Brandes – by this stage bleeding heavily – then took a bath, while Meiwes read a Star Trek novel.
In the early hours of the morning, he finished off his victim by stabbing him in the neck with a large kitchen knife, kissing him first.
The cannibal then chopped Mr Brandes into pieces and put several bits of him in his freezer, next to a takeaway pizza, and buried the skull in his garden.
Over the next few weeks, he defrosted and cooked parts of Mr Brandes in olive oil and garlic, eventually consuming 20kg of human flesh before police finally turned up at his door.

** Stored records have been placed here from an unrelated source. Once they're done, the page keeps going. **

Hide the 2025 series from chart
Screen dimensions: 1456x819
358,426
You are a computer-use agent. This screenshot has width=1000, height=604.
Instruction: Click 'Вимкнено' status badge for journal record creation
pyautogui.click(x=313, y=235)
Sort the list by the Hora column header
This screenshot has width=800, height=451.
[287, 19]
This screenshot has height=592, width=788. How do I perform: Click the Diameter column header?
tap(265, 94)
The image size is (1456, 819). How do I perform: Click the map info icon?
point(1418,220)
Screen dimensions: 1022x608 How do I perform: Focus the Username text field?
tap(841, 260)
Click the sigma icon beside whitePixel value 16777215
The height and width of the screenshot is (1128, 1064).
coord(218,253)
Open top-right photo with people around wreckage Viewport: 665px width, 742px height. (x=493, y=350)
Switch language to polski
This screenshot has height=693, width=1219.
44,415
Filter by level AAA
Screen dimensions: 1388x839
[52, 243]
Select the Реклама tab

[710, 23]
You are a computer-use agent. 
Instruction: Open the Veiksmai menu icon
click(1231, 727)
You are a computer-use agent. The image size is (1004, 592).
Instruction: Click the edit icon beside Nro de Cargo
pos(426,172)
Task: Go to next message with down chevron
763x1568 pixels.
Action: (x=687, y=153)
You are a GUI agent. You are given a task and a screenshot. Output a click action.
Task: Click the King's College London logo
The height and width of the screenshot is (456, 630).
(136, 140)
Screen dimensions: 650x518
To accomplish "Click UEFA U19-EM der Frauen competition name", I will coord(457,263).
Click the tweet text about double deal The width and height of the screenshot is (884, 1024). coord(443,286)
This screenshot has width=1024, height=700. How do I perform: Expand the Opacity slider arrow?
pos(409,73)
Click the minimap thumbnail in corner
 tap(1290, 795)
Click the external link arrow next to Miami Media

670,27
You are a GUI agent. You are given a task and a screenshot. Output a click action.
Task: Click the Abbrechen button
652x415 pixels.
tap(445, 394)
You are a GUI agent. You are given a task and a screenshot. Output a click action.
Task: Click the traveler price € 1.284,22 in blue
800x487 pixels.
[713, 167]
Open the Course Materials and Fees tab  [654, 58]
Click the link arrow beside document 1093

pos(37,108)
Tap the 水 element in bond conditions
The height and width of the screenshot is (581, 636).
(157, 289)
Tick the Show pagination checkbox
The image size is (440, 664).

Meiwes has two things going for him in the current trial: (1) there’s no law in Germany prohibiting cannibalism, and (2) there’s evidence of consent:

The accused, however, has a unique defence: that his victim actually agreed to be killed and eaten.
Crucial to the case is a gruesome videotape made by Meiwes of the entire evening, during which Brandes apparently makes clear his consent.

That being the case, Chris at Crooked Timber raises an interesting question: Do libertarian principles allow for state prosecution against this type of act?

  1. Germany is a “civil law” (i.e., based on Roman law as opposed to “common law”, based on English law) jurisdiction, so I don’t know what the basic principles are there, but in any common law jurisdiction the consent of a victim to an assault or to his/her murder does not constitute a defense. I would hope (silly, non-libertarian nanny-state worshippe that I am 😉 ) that that consent isn’t a defense in a civil law jurisdiction, either.
    That Germany has no law criminalizing cannibalism isn’t an issue; I think (IIRC) that Meiwes is being tried for murder. I don’t think any U.S. jurisdiction has a statute against cannibalism, either; most likely here the case would be tried as murder (and an enterprising prosecutor would add a count or two of mutilation of a corpse as well).